Esatto, servono soldi. «Mi spiace che il Varese sia messo così male, mi spiace davvero. Spero che ce la faccia a salvarsi, con tutto il cuore». Stop, tutto qua: com’era arrivato, Ricky Sogliano se n’è andato. La palla è passata nelle mani del sindaco, che ci ha detto la sua.

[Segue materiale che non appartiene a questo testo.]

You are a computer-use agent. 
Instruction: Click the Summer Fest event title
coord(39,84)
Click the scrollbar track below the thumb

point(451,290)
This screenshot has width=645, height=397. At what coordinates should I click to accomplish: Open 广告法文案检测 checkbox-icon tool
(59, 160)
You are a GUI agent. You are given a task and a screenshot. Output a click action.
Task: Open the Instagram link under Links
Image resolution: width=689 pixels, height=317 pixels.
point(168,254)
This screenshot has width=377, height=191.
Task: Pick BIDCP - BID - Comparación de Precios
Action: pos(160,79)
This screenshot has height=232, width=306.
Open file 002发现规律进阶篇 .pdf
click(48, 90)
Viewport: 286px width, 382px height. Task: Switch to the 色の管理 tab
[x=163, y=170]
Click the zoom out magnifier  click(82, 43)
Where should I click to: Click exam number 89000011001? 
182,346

«Ho chiamato io Sogliano – ha detto Fontana – per due motivi molto semplici: è una persona che di calcio ne capisce, e vuole bene al Varese. Ora non mi resta che fare un appello, a tutti gli imprenditori varesini: se uno come Sogliano ci mette il cappello, investire nel Varese diventa più semplice. Insomma: se io volessi mettere dei soldi in una squadra, sarei più contento di farlo con uno come lui». Certo, il tempo è tiranno: «Nel giro di qualche giorno, sicuramente entro la metà di

settimana prossima, bisognerà chiudere la cosa. Percentuali di successo? Non voglio essere troppo ottimista e dire il 90 per 100, non voglio essere troppo pessimista e dire il 10 per 100. Faccio il varesino e mi limito a dire “stemm a vidè”». E adesso? «Ci incontreremo ancora: oggi, domani. Ci sono delle persone che si sono dimostrate interessate al progetto, ma adesso dobbiamo quagliare. L’anno scorso il Padova per fare quel che vorremmo fare noi è partito a inizio giugno, noi siamo già a metà luglio».

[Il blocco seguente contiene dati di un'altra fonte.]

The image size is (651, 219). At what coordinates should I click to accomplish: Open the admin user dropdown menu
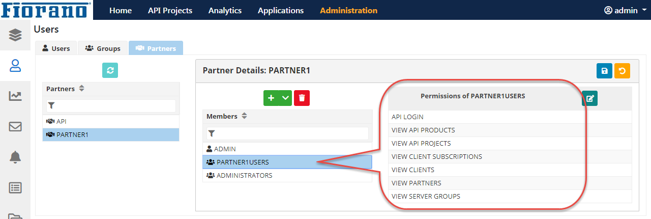click(625, 10)
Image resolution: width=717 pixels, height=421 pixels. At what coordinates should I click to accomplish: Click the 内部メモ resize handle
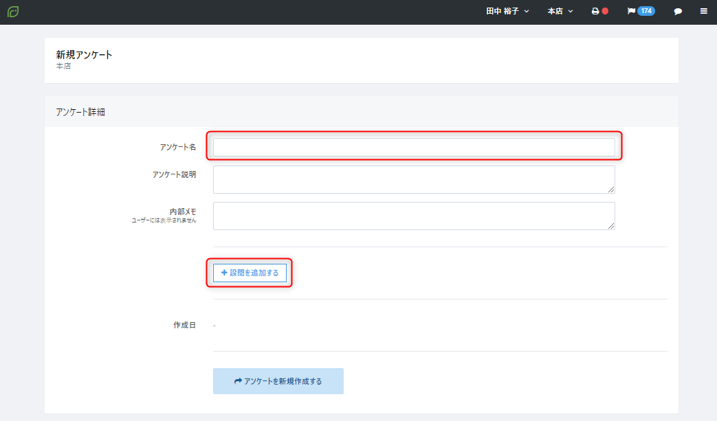[611, 226]
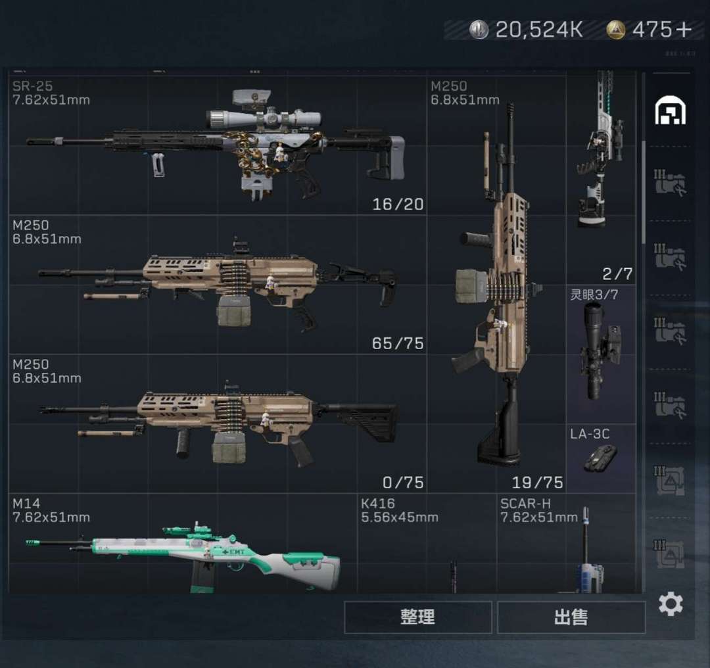Select the LA-3C attachment item

pyautogui.click(x=602, y=458)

Insomma, tutto qui? Ma no, dai: c’è dell’altro. Perché noi poi con Ricky abbiamo parlato e abbiamo parlato a lungo. E ci ha detto qualcosa di più: insomma, la speranza è viva. «Sono venuto qui e sono contento di averlo fatto. Così come sono contento di aver incontrato il sindaco, che ha fatto una mossa molto furba. Mi ha chiamato e mi ha incontrato: non dovesse riuscire a salvare il Varese potrà dire di averle tentate tutte, persino di aver chiamato Riccardo Sogliano». Ma la situazione, al momento, qual è. «Servono dei soldi, e al momento di soldi non ce ne sono. C’è chi può mettere qualcosa, chi può dare una mano: ma manca il finanziatore principale. Al momento non ci sono soldi e io non ho nessuna intenzione di venire qui a dirigere il Varese: non l’ho fatto quando era mio, figuriamoci se lo faccio adesso. La situazione della società non è per niente buona, ma non tutto è perduto». Ecco: ve lo dicevamo che la speranza non è morta. Cosa potrebbe succedere, quindi?

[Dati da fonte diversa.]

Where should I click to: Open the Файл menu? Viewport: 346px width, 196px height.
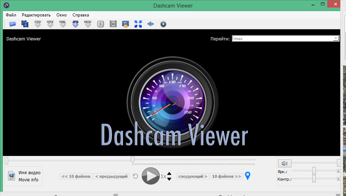tap(11, 15)
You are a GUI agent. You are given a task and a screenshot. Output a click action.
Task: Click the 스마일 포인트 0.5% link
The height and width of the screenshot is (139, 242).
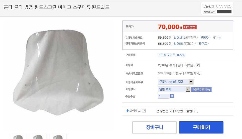(171, 55)
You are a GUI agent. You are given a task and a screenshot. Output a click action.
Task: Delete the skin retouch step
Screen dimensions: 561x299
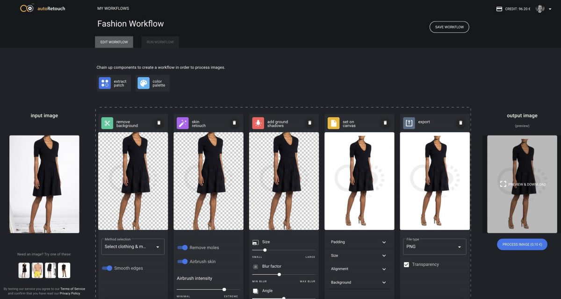coord(234,123)
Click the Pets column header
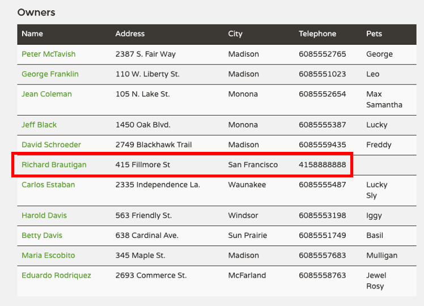 coord(374,34)
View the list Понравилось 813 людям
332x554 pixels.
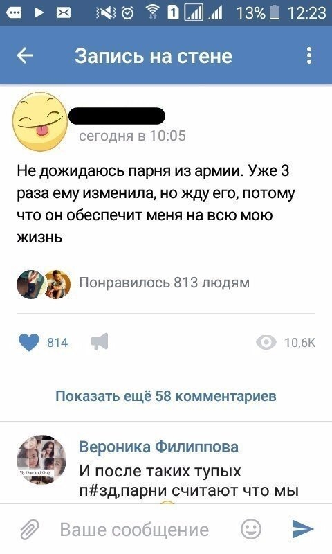point(164,283)
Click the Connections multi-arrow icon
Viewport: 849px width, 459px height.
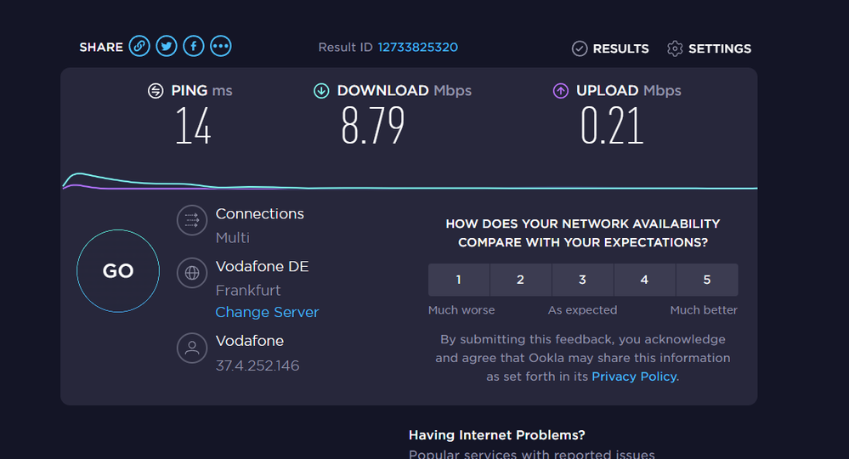(192, 221)
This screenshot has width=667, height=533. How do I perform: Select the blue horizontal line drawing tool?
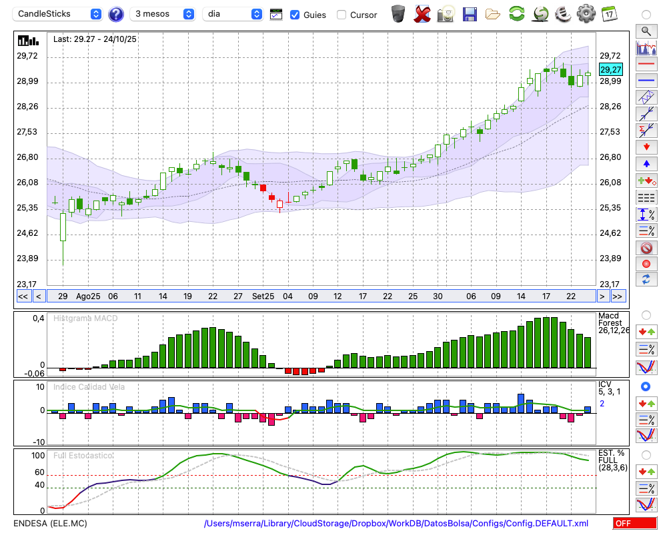646,81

«Primo: se sono qui è perché sono disposto a dare una mano, in qualche modo. Il tempo stringe, ovviamente: ma abbiamo persone da incontrare e risposte da attendere. Stasera i soldi non ci sono, ma non è detto che domani mattina la situazione sia ancora la stessa». Tutto è ancora in gioco, tutto può ancora succedere: l’impresa è disperata, ma (e questo lo diciamo noi) Sogliano non si muove per nulla, che a Forte dei Marmi si sta meglio che a Varese. Sono ore decisive: ore di telefonate febbrili e di trattative, ore di sensazioni splendide che pare che tutto stia tornando al suo posto. Con le persone giuste al posto giusto e quelle sbagliate lontane da qui. Perché sono in tanti a voler bene al Varese: cosa credete?
Prendete Ivan Basso, per esempio (cosa c’entra? C’entra eccome). Ieri ci ha chiamato dal suo letto d’ospedale, poche ore dopo aver subito un’operazione per asportare un tumore scoperto per caso. «Io di soldi nel Varese non ne posso mettere – ci ha detto – perché credo ce ne vorrebbero troppi e ho quattro figli. Ma una mano la posso dare, e al massimo convinciamo il signor Tinkoff a comprarlo». È uno scherzo, certo che è uno scherzo. Ma alla fine il pomeriggio di ieri è stato qualcosa di bello, comunque vada. Ed era da tanto tempo che qui, di cose belle comunque vada, non se ne vedevano.